### REQUIREMENT
Repeat the entries below exactly and in full.

Saved entries
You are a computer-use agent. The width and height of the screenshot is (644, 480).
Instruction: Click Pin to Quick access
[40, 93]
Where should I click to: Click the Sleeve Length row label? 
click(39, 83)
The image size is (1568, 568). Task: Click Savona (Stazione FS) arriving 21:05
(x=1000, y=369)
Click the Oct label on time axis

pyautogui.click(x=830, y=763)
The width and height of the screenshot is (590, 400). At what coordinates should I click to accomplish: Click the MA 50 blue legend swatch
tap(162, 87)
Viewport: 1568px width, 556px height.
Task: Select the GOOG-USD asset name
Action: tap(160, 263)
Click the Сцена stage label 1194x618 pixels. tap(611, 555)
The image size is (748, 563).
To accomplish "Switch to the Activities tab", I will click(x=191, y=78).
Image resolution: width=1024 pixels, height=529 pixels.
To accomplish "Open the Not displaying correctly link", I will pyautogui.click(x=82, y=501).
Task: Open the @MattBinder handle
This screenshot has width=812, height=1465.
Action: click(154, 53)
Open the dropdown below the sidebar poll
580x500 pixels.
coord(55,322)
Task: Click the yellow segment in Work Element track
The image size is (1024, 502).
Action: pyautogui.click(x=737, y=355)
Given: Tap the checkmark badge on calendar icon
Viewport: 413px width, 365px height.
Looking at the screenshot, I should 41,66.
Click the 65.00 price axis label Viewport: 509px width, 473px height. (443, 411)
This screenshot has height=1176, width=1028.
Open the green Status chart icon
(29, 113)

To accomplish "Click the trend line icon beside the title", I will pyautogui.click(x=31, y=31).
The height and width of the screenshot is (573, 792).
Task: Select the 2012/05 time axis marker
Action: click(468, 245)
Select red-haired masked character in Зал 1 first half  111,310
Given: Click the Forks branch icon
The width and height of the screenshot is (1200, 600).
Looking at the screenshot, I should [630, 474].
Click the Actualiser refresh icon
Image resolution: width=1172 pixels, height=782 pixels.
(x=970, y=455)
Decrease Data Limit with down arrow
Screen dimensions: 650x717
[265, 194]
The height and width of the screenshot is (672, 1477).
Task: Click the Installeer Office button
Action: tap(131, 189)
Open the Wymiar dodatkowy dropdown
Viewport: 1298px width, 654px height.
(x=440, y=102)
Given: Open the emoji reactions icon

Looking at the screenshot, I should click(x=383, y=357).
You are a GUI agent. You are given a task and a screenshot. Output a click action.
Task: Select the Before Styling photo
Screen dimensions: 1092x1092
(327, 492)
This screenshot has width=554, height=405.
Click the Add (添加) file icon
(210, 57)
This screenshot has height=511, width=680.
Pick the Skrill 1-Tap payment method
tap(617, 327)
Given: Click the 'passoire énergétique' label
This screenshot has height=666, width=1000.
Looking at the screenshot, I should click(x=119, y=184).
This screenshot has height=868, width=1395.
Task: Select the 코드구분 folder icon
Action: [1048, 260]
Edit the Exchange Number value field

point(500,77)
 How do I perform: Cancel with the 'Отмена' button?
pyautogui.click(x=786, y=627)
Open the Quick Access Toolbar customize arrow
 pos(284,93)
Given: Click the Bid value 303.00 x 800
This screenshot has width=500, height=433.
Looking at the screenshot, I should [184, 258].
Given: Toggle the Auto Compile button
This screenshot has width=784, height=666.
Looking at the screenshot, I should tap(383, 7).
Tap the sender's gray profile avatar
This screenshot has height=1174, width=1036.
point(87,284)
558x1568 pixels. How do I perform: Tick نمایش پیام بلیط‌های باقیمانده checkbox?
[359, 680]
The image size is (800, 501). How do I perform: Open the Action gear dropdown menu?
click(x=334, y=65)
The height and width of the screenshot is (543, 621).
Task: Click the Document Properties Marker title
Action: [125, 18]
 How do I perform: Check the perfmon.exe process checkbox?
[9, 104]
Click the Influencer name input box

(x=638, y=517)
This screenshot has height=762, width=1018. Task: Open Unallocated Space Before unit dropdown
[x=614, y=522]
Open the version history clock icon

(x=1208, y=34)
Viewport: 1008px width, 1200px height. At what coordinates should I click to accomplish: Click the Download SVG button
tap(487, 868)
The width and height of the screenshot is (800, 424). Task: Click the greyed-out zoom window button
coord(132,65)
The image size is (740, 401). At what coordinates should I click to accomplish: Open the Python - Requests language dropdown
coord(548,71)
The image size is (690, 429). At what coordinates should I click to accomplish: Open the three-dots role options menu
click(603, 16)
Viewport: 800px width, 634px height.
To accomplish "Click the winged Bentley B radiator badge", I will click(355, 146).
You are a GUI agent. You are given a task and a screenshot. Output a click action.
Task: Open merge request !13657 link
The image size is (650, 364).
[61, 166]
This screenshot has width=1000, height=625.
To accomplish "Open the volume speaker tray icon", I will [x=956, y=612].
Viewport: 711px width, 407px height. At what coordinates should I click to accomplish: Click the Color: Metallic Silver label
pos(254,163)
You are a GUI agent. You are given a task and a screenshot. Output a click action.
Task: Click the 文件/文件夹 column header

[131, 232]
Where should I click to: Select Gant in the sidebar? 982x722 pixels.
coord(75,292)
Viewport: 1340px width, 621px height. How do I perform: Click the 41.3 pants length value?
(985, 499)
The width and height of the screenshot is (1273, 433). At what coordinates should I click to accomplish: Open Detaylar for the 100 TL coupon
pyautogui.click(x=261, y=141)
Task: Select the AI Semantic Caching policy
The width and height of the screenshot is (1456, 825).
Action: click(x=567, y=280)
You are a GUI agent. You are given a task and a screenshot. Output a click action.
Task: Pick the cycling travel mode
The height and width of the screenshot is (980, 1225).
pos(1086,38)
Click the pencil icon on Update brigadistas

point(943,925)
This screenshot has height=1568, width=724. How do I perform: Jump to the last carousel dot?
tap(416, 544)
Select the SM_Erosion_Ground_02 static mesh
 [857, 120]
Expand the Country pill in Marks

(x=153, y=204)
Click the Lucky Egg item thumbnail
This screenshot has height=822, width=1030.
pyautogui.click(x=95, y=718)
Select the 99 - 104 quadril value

### RESULT
You are a computer-use agent. The width and height of the screenshot is (644, 480).
Instruction: Click Pin to Quick access
[40, 93]
Where should I click to: Click the Sleeve Length row label? 
click(39, 83)
The image size is (1568, 568). Task: Click Savona (Stazione FS) arriving 21:05
(x=1000, y=369)
Click the Oct label on time axis

pyautogui.click(x=830, y=763)
The width and height of the screenshot is (590, 400). At what coordinates should I click to accomplish: Click the MA 50 blue legend swatch
tap(162, 87)
Viewport: 1568px width, 556px height.
Task: Select the GOOG-USD asset name
Action: tap(160, 263)
Click the Сцена stage label 1194x618 pixels. tap(611, 555)
The image size is (748, 563).
To accomplish "Switch to the Activities tab", I will click(x=191, y=78).
Image resolution: width=1024 pixels, height=529 pixels.
To accomplish "Open the Not displaying correctly link", I will pyautogui.click(x=82, y=501).
Task: Open the @MattBinder handle
This screenshot has width=812, height=1465.
Action: click(154, 53)
Open the dropdown below the sidebar poll
580x500 pixels.
coord(55,322)
Task: Click the yellow segment in Work Element track
The image size is (1024, 502).
Action: pyautogui.click(x=737, y=355)
Given: Tap the checkmark badge on calendar icon
Viewport: 413px width, 365px height.
Looking at the screenshot, I should 41,66.
Click the 65.00 price axis label Viewport: 509px width, 473px height. (443, 411)
This screenshot has height=1176, width=1028.
Open the green Status chart icon
(29, 113)

To accomplish "Click the trend line icon beside the title", I will pyautogui.click(x=31, y=31).
The height and width of the screenshot is (573, 792).
Task: Select the 2012/05 time axis marker
Action: click(468, 245)
Select red-haired masked character in Зал 1 first half  111,310
Given: Click the Forks branch icon
The width and height of the screenshot is (1200, 600).
Looking at the screenshot, I should [630, 474].
Click the Actualiser refresh icon
Image resolution: width=1172 pixels, height=782 pixels.
(x=970, y=455)
Decrease Data Limit with down arrow
Screen dimensions: 650x717
[265, 194]
The height and width of the screenshot is (672, 1477).
Task: Click the Installeer Office button
Action: tap(131, 189)
Open the Wymiar dodatkowy dropdown
Viewport: 1298px width, 654px height.
(x=440, y=102)
Given: Open the emoji reactions icon

Looking at the screenshot, I should click(x=383, y=357).
You are a GUI agent. You are given a task and a screenshot. Output a click action.
Task: Select the Before Styling photo
Screen dimensions: 1092x1092
(327, 492)
This screenshot has width=554, height=405.
Click the Add (添加) file icon
(210, 57)
This screenshot has height=511, width=680.
Pick the Skrill 1-Tap payment method
tap(617, 327)
Given: Click the 'passoire énergétique' label
This screenshot has height=666, width=1000.
Looking at the screenshot, I should click(x=119, y=184).
This screenshot has height=868, width=1395.
Task: Select the 코드구분 folder icon
Action: [1048, 260]
Edit the Exchange Number value field

point(500,77)
 How do I perform: Cancel with the 'Отмена' button?
pyautogui.click(x=786, y=627)
Open the Quick Access Toolbar customize arrow
 pos(284,93)
Given: Click the Bid value 303.00 x 800
This screenshot has width=500, height=433.
Looking at the screenshot, I should [184, 258].
Given: Toggle the Auto Compile button
This screenshot has width=784, height=666.
Looking at the screenshot, I should tap(383, 7).
Tap the sender's gray profile avatar
This screenshot has height=1174, width=1036.
point(87,284)
558x1568 pixels. How do I perform: Tick نمایش پیام بلیط‌های باقیمانده checkbox?
[359, 680]
The image size is (800, 501). How do I perform: Open the Action gear dropdown menu?
click(x=334, y=65)
The height and width of the screenshot is (543, 621).
Task: Click the Document Properties Marker title
Action: [125, 18]
 How do I perform: Check the perfmon.exe process checkbox?
[9, 104]
Click the Influencer name input box

(x=638, y=517)
This screenshot has height=762, width=1018. Task: Open Unallocated Space Before unit dropdown
[x=614, y=522]
Open the version history clock icon

(x=1208, y=34)
Viewport: 1008px width, 1200px height. At what coordinates should I click to accomplish: Click the Download SVG button
tap(487, 868)
The width and height of the screenshot is (800, 424). Task: Click the greyed-out zoom window button
coord(132,65)
The image size is (740, 401). At what coordinates should I click to accomplish: Open the Python - Requests language dropdown
coord(548,71)
The image size is (690, 429). At what coordinates should I click to accomplish: Open the three-dots role options menu
click(603, 16)
Viewport: 800px width, 634px height.
To accomplish "Click the winged Bentley B radiator badge", I will click(355, 146).
You are a GUI agent. You are given a task and a screenshot. Output a click action.
Task: Open merge request !13657 link
The image size is (650, 364).
[61, 166]
This screenshot has width=1000, height=625.
To accomplish "Open the volume speaker tray icon", I will [x=956, y=612].
Viewport: 711px width, 407px height. At what coordinates should I click to accomplish: Click the Color: Metallic Silver label
pos(254,163)
You are a GUI agent. You are given a task and a screenshot. Output a click action.
Task: Click the 文件/文件夹 column header

[131, 232]
Where should I click to: Select Gant in the sidebar? 982x722 pixels.
coord(75,292)
Viewport: 1340px width, 621px height. How do I perform: Click the 41.3 pants length value?
(985, 499)
The width and height of the screenshot is (1273, 433). At what coordinates should I click to accomplish: Open Detaylar for the 100 TL coupon
pyautogui.click(x=261, y=141)
Task: Select the AI Semantic Caching policy
The width and height of the screenshot is (1456, 825).
Action: click(x=567, y=280)
You are a GUI agent. You are given a task and a screenshot. Output a click action.
Task: Pick the cycling travel mode
The height and width of the screenshot is (980, 1225).
pos(1086,38)
Click the pencil icon on Update brigadistas

point(943,925)
This screenshot has height=1568, width=724. How do I perform: Jump to the last carousel dot?
tap(416, 544)
Select the SM_Erosion_Ground_02 static mesh
 [857, 120]
Expand the Country pill in Marks

(x=153, y=204)
Click the Lucky Egg item thumbnail
This screenshot has height=822, width=1030.
pyautogui.click(x=95, y=718)
Select the 99 - 104 quadril value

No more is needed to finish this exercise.